Verständnis prüfen:
- A) In welchem Jahr hielt Daniel Kehlmann laut dem Text über Molières „Der Geizige“ im Schloss seine Rede zur Eröffnung der Salzburger Festspiele?
- B) Führen Sie den Text über Molières „Der Geizige“ im Schloss im Anschluss an seinen letzten Satz weiter.

═════ Text ═════

Molières „Der Geizige“ im Schloss
19.01.13 19:30

Genau so stellt sich der Schriftsteller Daniel Kehlmann das deutsche Regietheater vor, genau so hat er es 2009 in seiner larmoyanten Rede zur Eröffnung der Salzburger Festspiele beschrieben: Ein egomanischer Regisseur verkündet, dass im Theater keine Geschichten mehr erzählt werden könnten und folglich auch Molière nicht mehr gespielt werden könne. Stattdessen braucht es Dekadenz und Dekonstruktion, Peter Sloterdijks Essay über „Die Revolution der gebenden Hand“, ein paar Bruchstücke aus dem „Geizigen“, der Komödie über einen Vater, seine Kinder, über Ehevermittlung, verstecktes Gold, Alter und Jugend, Geiz, Lust und Liebe. Und – als  Clou – eben Kehlmanns Rede.

═════ Lernmaterial ═════

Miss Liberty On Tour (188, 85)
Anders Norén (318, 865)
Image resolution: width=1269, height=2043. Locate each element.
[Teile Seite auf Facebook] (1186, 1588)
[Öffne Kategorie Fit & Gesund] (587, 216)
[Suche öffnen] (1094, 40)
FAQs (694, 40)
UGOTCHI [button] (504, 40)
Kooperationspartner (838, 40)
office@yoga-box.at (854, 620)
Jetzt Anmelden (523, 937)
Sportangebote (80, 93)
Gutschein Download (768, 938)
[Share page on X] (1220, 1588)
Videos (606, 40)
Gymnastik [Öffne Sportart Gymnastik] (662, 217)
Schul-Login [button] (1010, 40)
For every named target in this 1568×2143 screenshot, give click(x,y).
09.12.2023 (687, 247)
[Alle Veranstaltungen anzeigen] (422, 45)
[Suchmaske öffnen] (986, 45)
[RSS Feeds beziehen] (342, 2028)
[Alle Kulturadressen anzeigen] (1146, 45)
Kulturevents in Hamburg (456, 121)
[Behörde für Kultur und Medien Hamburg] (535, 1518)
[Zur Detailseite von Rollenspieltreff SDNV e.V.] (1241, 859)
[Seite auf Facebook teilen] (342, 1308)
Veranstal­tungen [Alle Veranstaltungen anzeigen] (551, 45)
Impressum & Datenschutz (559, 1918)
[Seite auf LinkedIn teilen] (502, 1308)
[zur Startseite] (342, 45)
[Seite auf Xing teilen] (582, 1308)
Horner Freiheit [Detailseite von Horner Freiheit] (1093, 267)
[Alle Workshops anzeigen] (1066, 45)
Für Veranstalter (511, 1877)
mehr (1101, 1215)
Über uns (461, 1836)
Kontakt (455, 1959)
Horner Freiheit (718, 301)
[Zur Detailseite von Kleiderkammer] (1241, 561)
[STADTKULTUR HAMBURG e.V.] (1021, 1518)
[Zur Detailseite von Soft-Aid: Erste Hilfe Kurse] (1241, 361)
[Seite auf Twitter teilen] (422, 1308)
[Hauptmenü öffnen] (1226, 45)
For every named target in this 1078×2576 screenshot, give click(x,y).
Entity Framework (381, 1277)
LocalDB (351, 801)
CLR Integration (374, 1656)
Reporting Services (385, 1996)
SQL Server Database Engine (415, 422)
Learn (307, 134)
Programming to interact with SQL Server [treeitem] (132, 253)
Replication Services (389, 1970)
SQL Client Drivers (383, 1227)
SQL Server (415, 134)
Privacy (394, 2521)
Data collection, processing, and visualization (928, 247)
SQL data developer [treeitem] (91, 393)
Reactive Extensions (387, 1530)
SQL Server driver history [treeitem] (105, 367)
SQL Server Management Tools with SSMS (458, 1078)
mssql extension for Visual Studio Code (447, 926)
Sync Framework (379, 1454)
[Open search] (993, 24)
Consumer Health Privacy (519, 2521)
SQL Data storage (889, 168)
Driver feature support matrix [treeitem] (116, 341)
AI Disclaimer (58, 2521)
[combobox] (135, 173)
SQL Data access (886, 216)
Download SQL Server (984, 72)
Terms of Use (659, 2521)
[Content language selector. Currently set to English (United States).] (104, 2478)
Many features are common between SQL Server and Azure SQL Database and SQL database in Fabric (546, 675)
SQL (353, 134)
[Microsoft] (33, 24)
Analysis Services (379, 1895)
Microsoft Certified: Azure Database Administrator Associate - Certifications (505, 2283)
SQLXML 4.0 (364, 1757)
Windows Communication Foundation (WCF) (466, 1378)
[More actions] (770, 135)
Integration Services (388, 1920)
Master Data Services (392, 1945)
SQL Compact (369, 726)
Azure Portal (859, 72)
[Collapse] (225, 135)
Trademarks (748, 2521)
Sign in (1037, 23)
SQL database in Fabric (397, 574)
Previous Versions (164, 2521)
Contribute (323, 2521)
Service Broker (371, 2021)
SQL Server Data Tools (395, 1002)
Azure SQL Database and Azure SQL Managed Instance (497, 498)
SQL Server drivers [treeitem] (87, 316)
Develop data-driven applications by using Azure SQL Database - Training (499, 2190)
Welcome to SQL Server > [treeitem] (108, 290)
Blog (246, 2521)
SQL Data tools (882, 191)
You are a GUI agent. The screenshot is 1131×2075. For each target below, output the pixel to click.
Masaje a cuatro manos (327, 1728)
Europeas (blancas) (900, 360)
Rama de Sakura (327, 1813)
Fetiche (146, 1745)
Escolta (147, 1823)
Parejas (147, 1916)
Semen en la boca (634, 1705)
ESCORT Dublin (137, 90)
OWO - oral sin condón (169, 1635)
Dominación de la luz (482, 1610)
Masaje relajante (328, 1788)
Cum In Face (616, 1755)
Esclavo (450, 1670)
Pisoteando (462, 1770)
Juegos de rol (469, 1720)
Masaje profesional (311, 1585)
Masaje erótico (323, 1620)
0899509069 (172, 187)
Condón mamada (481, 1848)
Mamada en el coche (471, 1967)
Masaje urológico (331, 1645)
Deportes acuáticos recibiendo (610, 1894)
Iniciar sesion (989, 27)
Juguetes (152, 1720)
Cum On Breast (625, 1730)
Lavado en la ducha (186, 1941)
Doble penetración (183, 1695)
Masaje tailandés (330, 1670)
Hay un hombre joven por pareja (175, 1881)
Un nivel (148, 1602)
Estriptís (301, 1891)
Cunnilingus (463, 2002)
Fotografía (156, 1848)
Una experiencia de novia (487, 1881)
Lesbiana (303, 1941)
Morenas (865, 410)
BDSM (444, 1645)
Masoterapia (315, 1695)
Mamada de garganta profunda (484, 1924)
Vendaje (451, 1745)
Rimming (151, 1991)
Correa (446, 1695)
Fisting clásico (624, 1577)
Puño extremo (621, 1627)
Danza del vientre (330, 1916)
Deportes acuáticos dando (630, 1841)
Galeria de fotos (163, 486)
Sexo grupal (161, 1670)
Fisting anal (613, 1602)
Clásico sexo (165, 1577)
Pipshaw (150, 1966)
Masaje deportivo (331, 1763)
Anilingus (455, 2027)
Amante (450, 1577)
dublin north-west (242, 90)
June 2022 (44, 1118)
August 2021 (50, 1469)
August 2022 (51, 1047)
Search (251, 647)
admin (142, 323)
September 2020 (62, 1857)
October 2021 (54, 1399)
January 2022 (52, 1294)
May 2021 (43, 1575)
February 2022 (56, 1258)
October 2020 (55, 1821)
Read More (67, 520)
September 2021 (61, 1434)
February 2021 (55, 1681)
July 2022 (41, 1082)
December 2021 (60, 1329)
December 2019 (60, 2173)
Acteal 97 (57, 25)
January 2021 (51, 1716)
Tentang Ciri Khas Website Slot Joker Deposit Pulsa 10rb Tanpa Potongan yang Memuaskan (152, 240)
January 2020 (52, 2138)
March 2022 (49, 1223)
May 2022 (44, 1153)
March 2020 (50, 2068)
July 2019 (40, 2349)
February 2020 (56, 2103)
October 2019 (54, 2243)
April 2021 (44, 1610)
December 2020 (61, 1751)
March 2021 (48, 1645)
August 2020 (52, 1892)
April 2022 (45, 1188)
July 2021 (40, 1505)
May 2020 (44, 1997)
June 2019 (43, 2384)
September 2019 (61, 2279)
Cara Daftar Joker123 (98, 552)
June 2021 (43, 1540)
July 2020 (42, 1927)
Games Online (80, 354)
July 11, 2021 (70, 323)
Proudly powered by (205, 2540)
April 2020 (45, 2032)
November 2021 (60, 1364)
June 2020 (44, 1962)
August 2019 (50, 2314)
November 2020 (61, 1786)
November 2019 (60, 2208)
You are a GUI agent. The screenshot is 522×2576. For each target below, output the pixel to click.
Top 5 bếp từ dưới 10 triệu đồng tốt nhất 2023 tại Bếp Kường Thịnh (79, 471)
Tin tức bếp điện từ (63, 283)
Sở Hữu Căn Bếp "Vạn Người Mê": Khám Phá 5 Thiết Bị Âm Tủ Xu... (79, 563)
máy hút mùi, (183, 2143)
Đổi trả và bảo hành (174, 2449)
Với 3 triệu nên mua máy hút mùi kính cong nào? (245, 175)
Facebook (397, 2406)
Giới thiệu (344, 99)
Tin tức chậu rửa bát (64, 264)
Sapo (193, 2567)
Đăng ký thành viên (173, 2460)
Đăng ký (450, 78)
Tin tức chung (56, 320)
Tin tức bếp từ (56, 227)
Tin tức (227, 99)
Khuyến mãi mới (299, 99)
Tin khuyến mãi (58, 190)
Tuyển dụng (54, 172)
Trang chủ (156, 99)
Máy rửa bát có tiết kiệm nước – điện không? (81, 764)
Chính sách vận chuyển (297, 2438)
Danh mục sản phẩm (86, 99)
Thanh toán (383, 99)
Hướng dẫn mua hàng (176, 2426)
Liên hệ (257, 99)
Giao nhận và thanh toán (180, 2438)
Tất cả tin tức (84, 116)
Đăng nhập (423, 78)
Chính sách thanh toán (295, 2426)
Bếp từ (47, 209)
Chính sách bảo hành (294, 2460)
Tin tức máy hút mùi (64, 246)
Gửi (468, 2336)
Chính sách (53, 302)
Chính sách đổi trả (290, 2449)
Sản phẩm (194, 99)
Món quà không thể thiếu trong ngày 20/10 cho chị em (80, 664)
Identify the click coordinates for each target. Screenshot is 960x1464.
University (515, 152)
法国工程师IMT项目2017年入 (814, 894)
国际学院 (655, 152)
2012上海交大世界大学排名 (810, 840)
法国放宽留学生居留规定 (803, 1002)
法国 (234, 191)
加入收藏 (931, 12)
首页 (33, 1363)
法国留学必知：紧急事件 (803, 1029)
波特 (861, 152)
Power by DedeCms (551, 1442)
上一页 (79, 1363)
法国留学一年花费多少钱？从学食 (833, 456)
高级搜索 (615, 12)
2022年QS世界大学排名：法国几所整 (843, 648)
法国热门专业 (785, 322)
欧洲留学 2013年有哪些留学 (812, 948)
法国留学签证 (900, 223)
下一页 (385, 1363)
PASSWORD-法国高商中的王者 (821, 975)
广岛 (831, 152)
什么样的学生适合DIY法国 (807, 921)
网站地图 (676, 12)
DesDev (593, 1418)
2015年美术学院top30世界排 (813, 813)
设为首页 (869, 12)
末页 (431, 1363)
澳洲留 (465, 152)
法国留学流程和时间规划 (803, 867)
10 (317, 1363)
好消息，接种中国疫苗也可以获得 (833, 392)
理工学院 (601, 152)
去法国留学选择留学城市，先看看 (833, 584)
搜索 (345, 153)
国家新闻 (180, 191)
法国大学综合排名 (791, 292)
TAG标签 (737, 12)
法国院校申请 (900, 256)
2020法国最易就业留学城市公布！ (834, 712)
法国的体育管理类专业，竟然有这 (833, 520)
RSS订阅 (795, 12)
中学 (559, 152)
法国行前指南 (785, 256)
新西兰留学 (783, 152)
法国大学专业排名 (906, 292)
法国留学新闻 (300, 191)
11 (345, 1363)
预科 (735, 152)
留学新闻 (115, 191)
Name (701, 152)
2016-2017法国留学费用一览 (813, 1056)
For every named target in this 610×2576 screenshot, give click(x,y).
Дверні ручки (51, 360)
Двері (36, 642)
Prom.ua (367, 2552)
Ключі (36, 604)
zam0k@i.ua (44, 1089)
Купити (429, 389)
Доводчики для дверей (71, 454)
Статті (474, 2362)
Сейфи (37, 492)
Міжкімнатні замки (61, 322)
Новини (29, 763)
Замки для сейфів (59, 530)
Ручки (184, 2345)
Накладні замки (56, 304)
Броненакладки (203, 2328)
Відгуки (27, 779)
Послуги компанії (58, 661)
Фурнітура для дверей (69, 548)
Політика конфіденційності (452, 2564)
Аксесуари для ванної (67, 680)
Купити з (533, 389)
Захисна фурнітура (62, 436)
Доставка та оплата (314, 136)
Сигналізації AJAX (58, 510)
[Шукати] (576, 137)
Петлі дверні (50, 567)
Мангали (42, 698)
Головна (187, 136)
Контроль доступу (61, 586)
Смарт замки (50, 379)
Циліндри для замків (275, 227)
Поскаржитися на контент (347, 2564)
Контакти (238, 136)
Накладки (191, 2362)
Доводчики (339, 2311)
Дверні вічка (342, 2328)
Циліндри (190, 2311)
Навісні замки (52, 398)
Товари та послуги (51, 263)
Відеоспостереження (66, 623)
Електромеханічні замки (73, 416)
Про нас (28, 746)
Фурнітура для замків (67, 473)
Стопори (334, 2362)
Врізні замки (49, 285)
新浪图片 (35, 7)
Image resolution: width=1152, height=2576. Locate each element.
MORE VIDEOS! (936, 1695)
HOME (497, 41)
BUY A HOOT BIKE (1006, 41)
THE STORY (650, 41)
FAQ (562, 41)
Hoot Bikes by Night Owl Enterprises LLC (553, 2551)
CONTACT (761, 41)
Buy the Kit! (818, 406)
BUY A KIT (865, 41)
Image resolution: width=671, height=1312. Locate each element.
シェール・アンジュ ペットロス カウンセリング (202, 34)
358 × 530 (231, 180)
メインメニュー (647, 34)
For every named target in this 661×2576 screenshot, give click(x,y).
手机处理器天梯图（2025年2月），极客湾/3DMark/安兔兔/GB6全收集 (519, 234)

═════

Antworten:
- A) 2009

- B)
Schon können die vier Schauspieler und ihr Regisseur, der auch noch die Rolle des Harpagon spielt, ihre Texte heraus schreien, sich lasziv räkeln und hysterisch herumfuchteln, sich mit Kunstblut besudeln und mit Essen herumschmieren. Zwischendurch werden noch Pizzen beim Lieferservice bestellt, dessen Bote mit echtem Geld bezahlt wird. Deswegen hatte der Regisseur ihn schließlich kommen lassen, um dem Publikum zu beweisen, dass die 5.000 Euro auf der Bühne keine Attrappe und kein Spielgeld sind.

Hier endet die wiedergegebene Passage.